После его отъезда мадам Ласкен так и не поняла, остался ли он при первоначальном мнении, ибо, прочтя первую половину рукописи под названием «Могильщик», он высказал следующее двусмысленное суждение:
— Это плоско, нелепо, вульгарно и скучно до невозможности. Но в литературном плане вещь очень любопытная, очень сильная, просто прекрасная.
XVII
Большой зал «Мулен де ла Галетт» был полон. Бернар сидел в последнем ряду, а за ним теснились, стоя, новоприбывшие. Молодые люди, празднично одетые и с повязками на рукаве, суетились в проходах с возбужденными и искренними лицами затейников из благотворительного общества, по поводу и без повода называя друг друга «товарищами», голоса их так и звенели чистой и честной радостью, которая задевала за живое публику, состоявшую частью из рабочих с Монмартра. На другом конце зала, на сцене, за столом с графином и стаканом с водой, сидели полукругом народные трибуны и повторяли в уме свои роли. Среди них не было ни единой звезды Народного фронта. Большинство составляли профессионалы, депутаты, бывшие депутаты, советники или секретари чего-нибудь, люди сорока-пятидесяти лет, вынашивающие мелкие и кратковременные надежды и в этот вечер исполняющие свои рабочие обязанности без воодушевления и опасений. Бернар пришел на это собрание, не испытывая ни малейшего любопытства. После обеда он услышал о нем в конторе от одного из коллег, и вечером, в час страха перед одиночеством или обществом родственников, он отправился в «Мулен де ла Галетт», словно в кино, чтобы заглушить свое отвращение и ненависть.
Ораторы сменяли друг друга на трибуне. Социалисты, активисты «Всеобщей конфедерации труда», коммунисты блаженно равнялись налево, и тон речей, совершенно нереволюционный, напоминал беседы о светском образовании или преподавании латыни. Изнывающая публика все же выказывала почтение к этим людям, так утруждавшим себя, и вежливые аплодисменты раздавались всякий раз, когда оратор приумолкал в ожидании. Время от времени красноречие возвышалось до некоторого слащавого пафоса с призывами к священному союзу. Это были минуты, когда речь заходила об Испании. Братолюбиво-воинственная дрожь пробегала по залу, в котором публика, будь она получше заведена, была бы готова схватиться за оружие. Но этим трибунам с ожиревшими сердцами недоставало умения.
Бернар изо всех сил старался заинтересоваться речами, но постоянно терял нить и вновь возвращался к картинкам, преследовавшим его уже несколько дней. В воскресенье утром Мариетт все рассказала. Как бы сама того не желая, с отсутствующим видом, ровным голосом, будто обращаясь к шкафу или животному, она рассказала ему, как в гостиничном номере Милу навязал ей свою волю, и как на морском берегу он регулярно спаивал Мишелин, чтобы добиться своего, и как он сейчас встречался с ней в холостяцкой квартире, которую снимал почасово неподалеку от авеню Ваграм. Этот хам похвастался своими подвигами Мариетт и добавил: «Я не хочу переутомляться сейчас, но когда на ней женюсь, мы еще увидимся. У тебя классное тельце, даже, наверное, получше, чем у нее». Но все эти подробности затмевались главной катастрофой: Мишелин осквернена этим подонком, этой хитрой и своевольной скотиной.

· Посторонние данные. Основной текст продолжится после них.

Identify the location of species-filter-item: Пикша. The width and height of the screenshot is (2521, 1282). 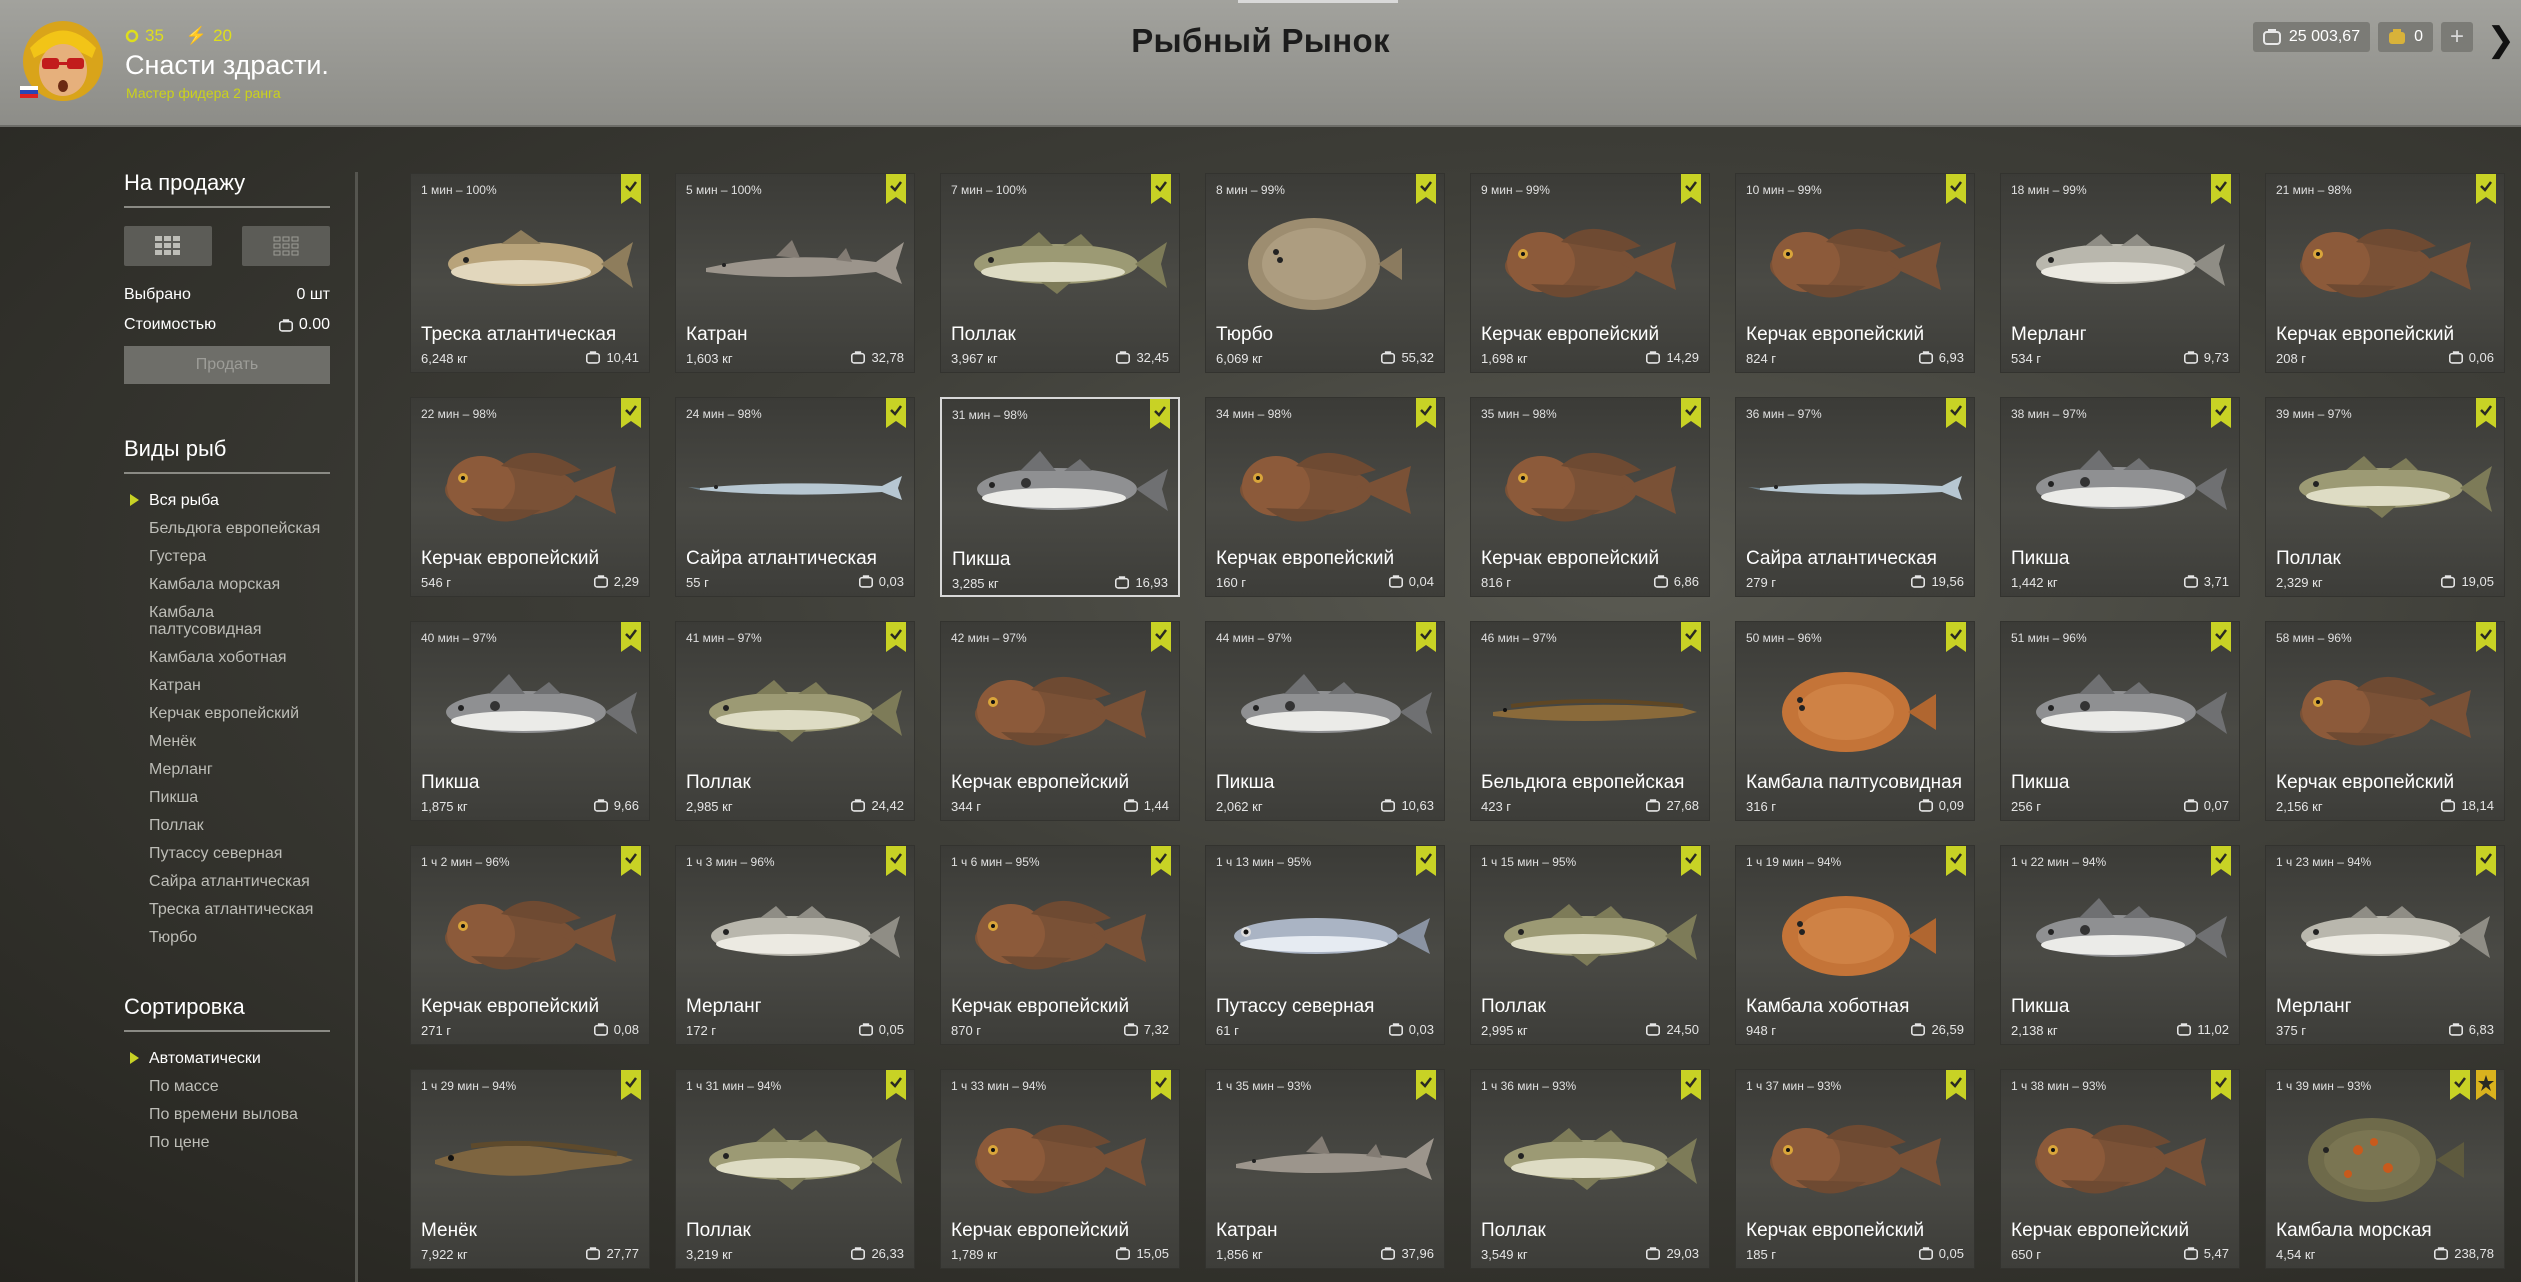
(227, 798).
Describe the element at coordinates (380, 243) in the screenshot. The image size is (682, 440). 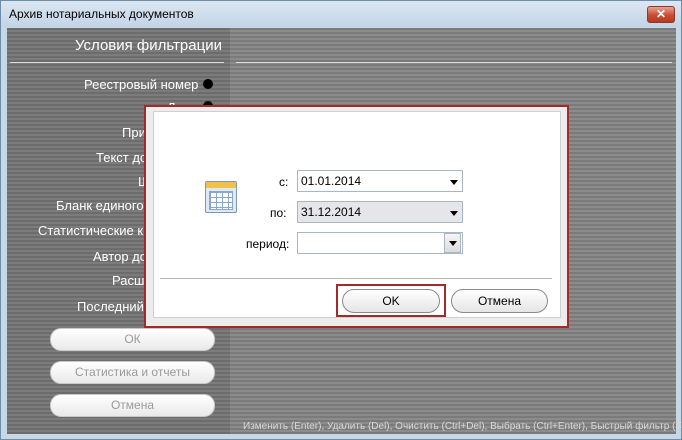
I see `period-select` at that location.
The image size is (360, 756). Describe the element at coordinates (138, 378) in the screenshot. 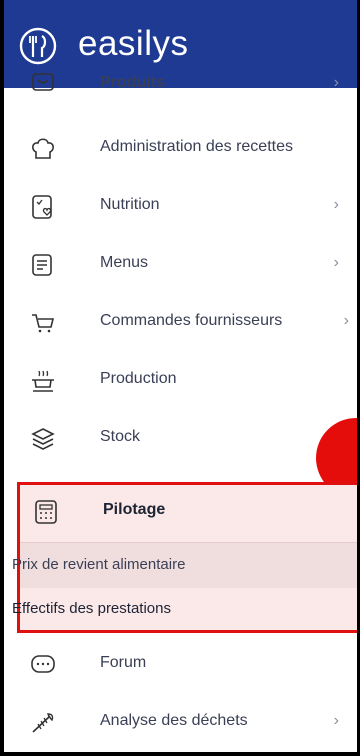

I see `sidebar-item-label: Production` at that location.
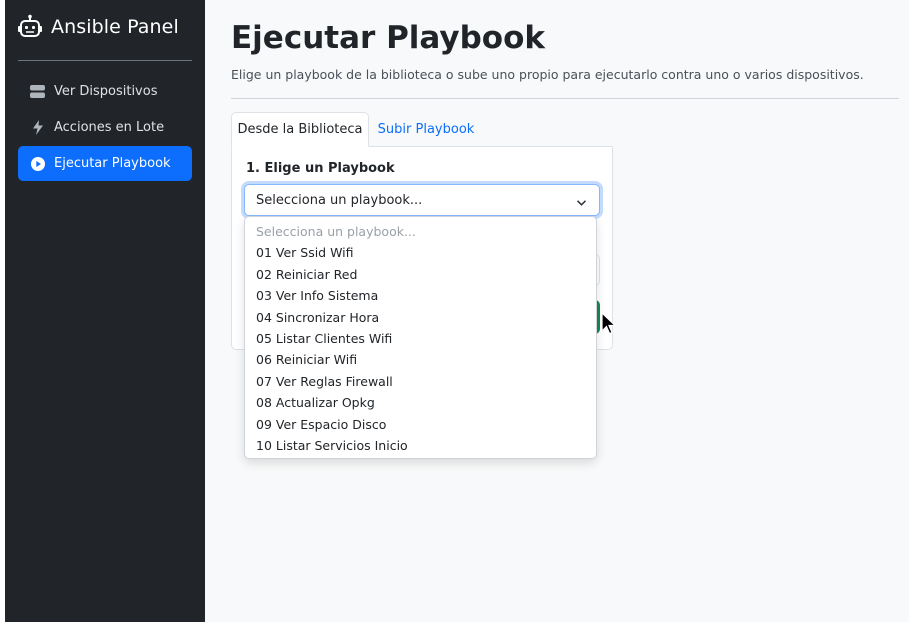 The height and width of the screenshot is (622, 909). Describe the element at coordinates (30, 27) in the screenshot. I see `robot-icon` at that location.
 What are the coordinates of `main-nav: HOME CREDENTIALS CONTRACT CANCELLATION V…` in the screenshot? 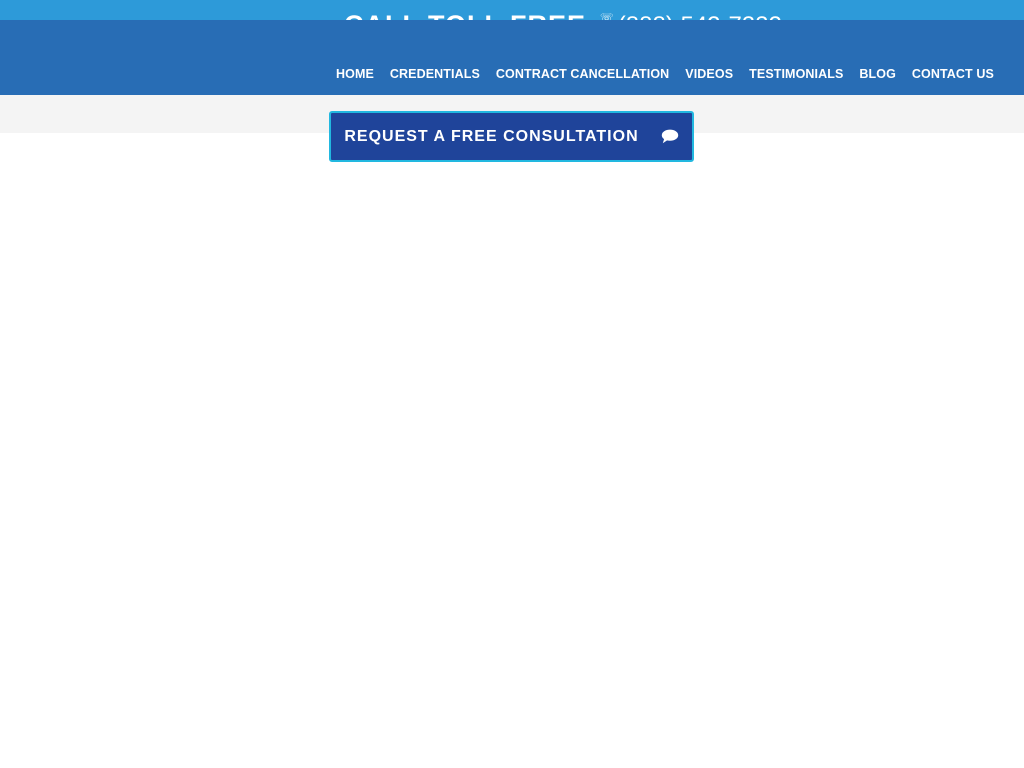 It's located at (665, 74).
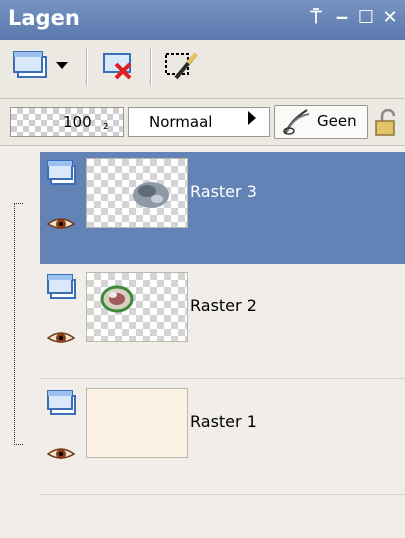 The image size is (405, 538). Describe the element at coordinates (366, 18) in the screenshot. I see `maximize-button: ☐` at that location.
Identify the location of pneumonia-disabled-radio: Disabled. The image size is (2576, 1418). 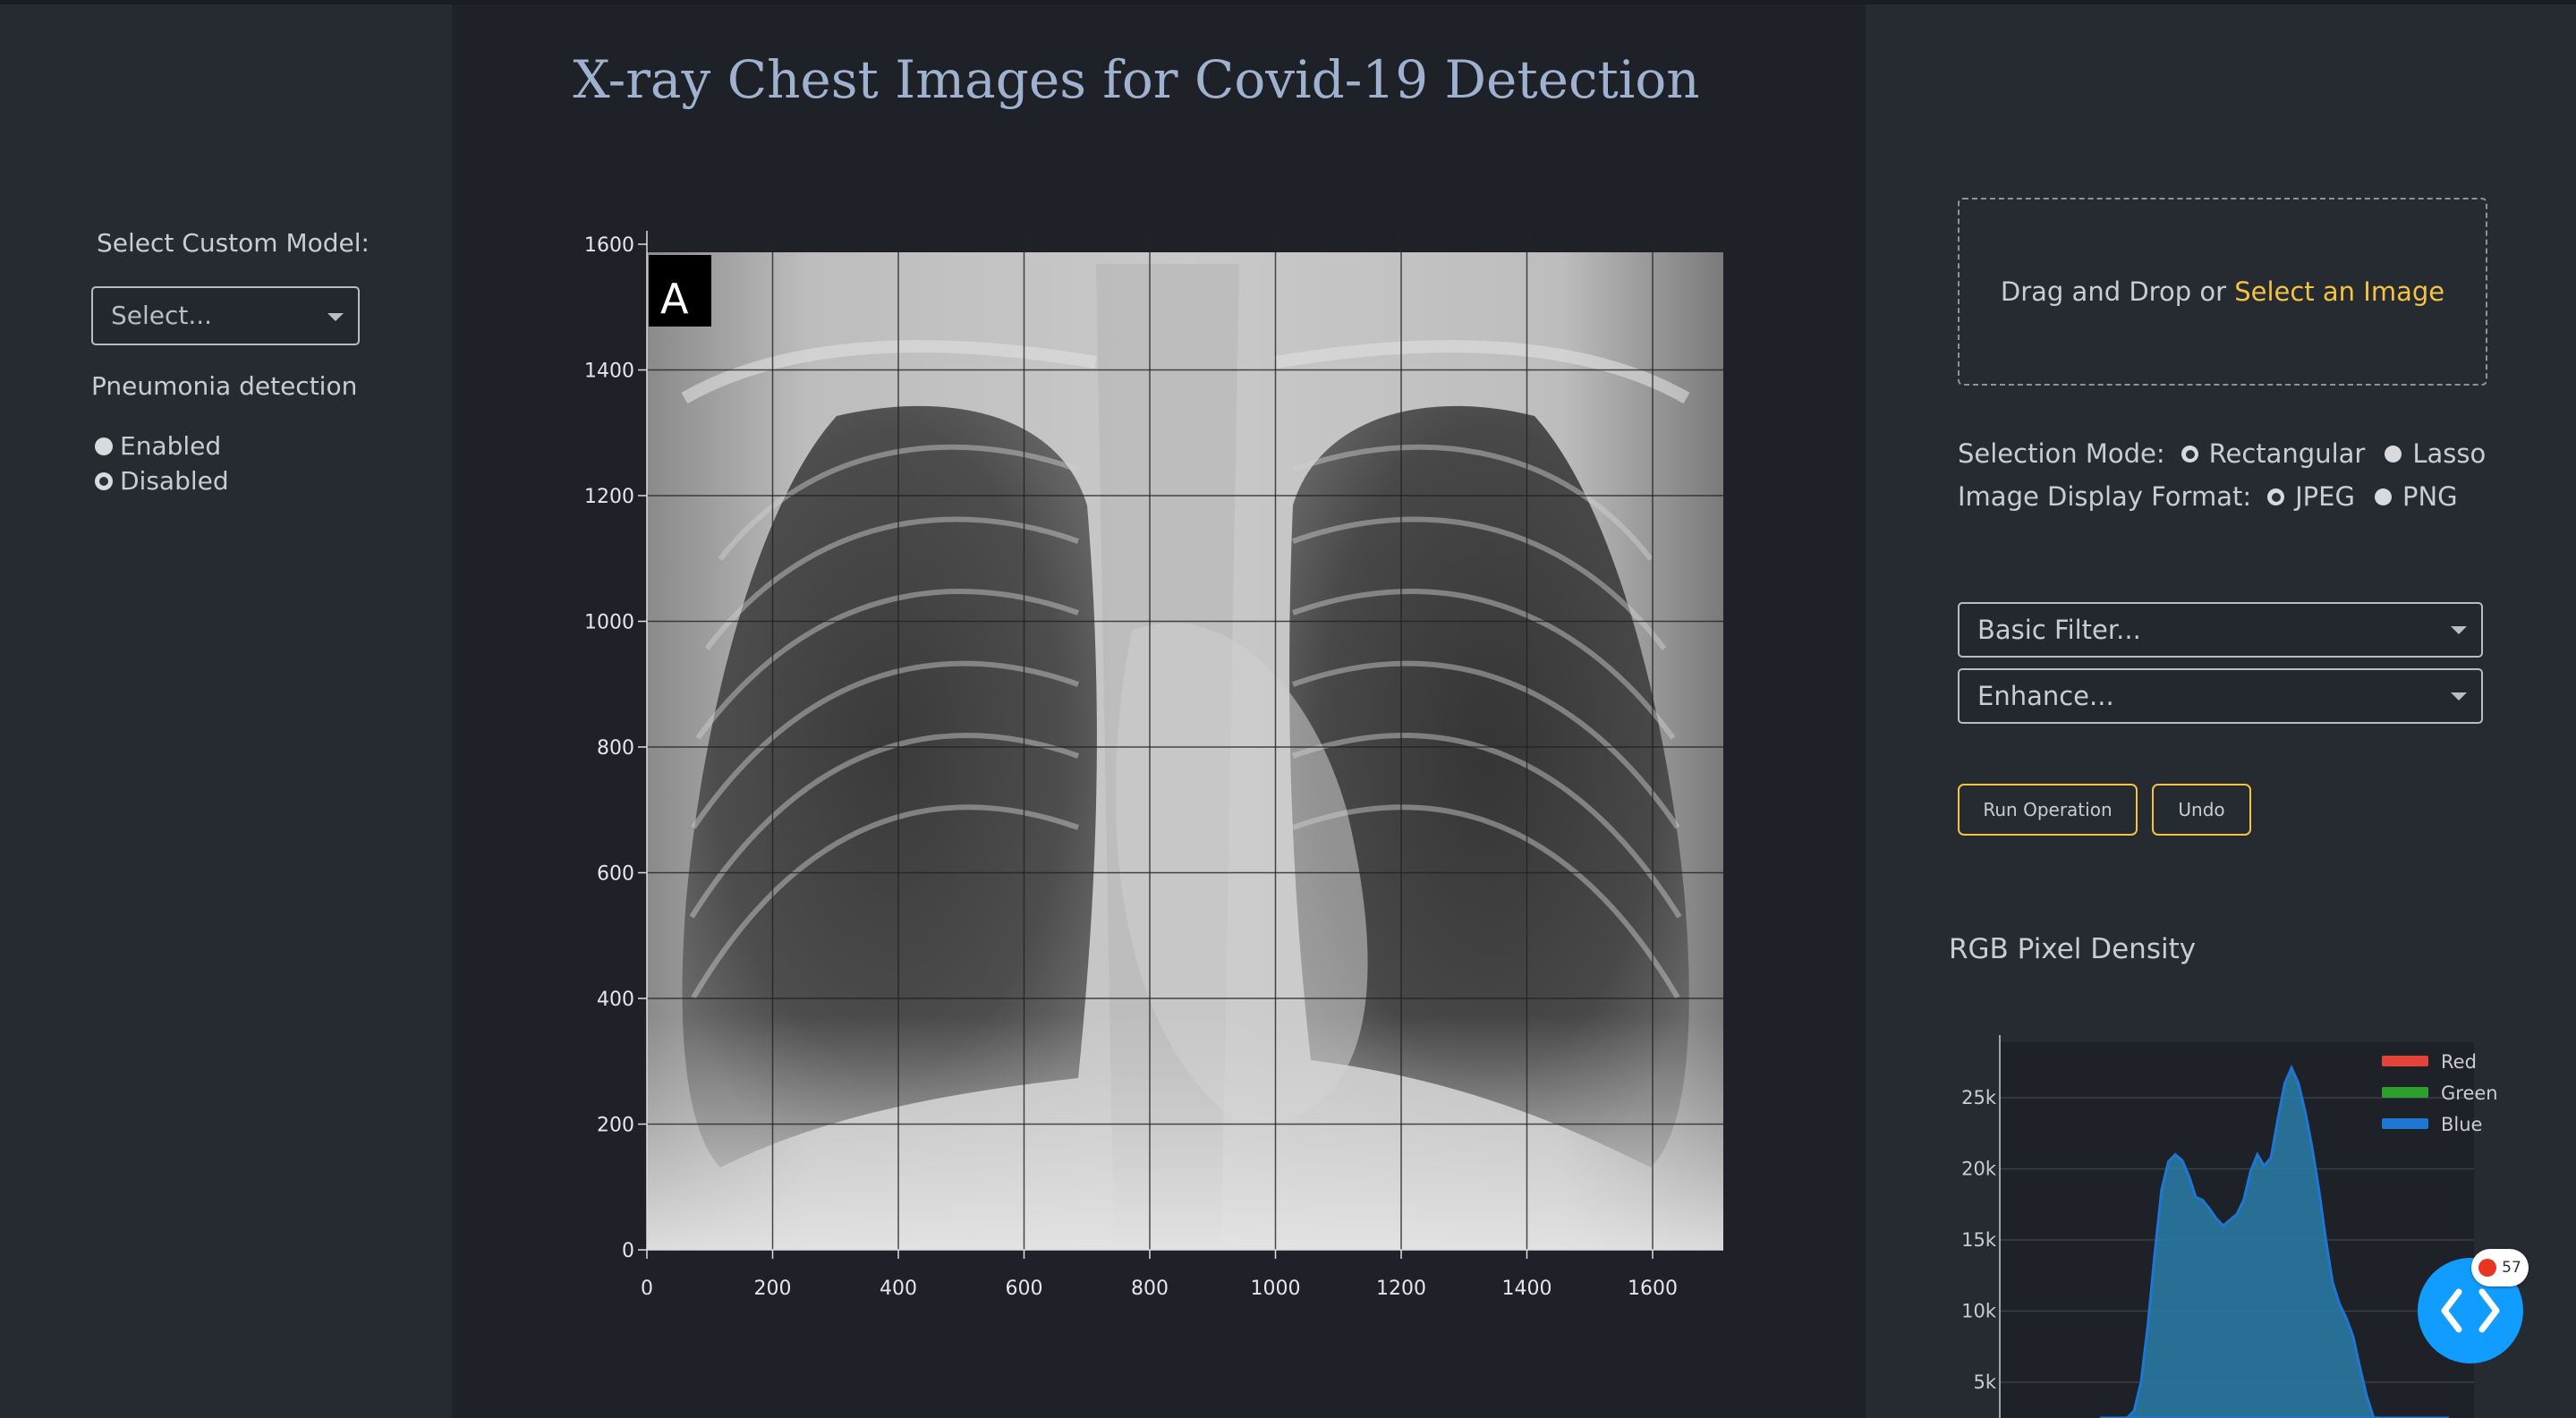
(162, 481).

Тогда же, в воскресенье, Бернар решил его убить. «Я убью его», — сказал он Мариетт, которая только пожала плечами, не придавая, кажется, никакого значения этим, сказанным в запальчивости словам порядочного молодого человека. Однако он думал о своем решении беспрестанно. Он продолжал мечтать об этом и здесь, в зале «Мулен де ла Галетт», иногда оставаясь совершенно наедине со своими мыслями. Он даже начинал беспокоиться, как это столь полное и всепоглощающее желание еще не встало на путь практического воплощения. Юноша, получивший буржуазное воспитание, очень плохо подготовлен к преступлению, и чудом было уже то, что он смог осознать его необходимость. Бернар даже не представлял себе, как взяться за это дело. Пуля была ему противна — слишком абстрактно. Убить из револьвера — это примерно то же, что убить мысленно. Ни ты, ни жертва не ощущаете реальности момента. Люди из высшего общества, сводящие счеты перестрелкой, — несчастные халтурщики. Когда вас душит желание мести, такой малостью его не удовлетворить. Нужно почувствовать, как бьется тварь, насладиться ее агонией.